A flood danger rating prediction model was developed by Kim and Kim [16] utilizing LSTM modeling and random forest methods. LSTM neural networks were used by Fang et al. [17] to predict flood susceptibility by combining an appropriate engineering method with an LSTM model. For preventing and mitigating flood hazards, researchers may be inspired by the Local Spatial Sequential Long-Short-Term Memory (LSS-LSTM) approach. Additionally, LSTM models have been successfully used in a variety of flood-related applications, such as precipitation forecasts, rainfall-runoff models, and river flood forecasts [10]. Although LSTM has difficulty displaying specific peak values, it follows dominant patterns, which is critical for flood prediction. It has been reported that [9] has discovered that deep-learning techniques such as Recurrent Neural Networks (RNNs) and LSTMs are being utilized to develop flood predictions using deep-learning methods. As Artificial Intelligence (AI) technology develops, an LSTM network model might be well suited to address hydrological engineering challenges due to its ability to model large time-series data using deep learning techniques. It has been confirmed that deep-learning methods provide high levels of accuracy [14, 15, 16, 17].

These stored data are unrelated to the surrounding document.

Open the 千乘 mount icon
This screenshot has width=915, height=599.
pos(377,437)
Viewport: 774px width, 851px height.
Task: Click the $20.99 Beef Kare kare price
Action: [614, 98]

In this study, we aim to develop supervised learning for flood prediction models based on the SVM algorithm and the LSTM network. The purpose of this study is to compare the accuracy of both models in predicting flooding in Subang Jaya. The SVM algorithm is a simpler prediction method, while LSTM networks are far more complicated. Understanding the pros and cons of each method will enable flood predictions to be made more accurately and efficiently in the future. This study could help future researchers choose between machine learning and deep learning when predicting upcoming floods.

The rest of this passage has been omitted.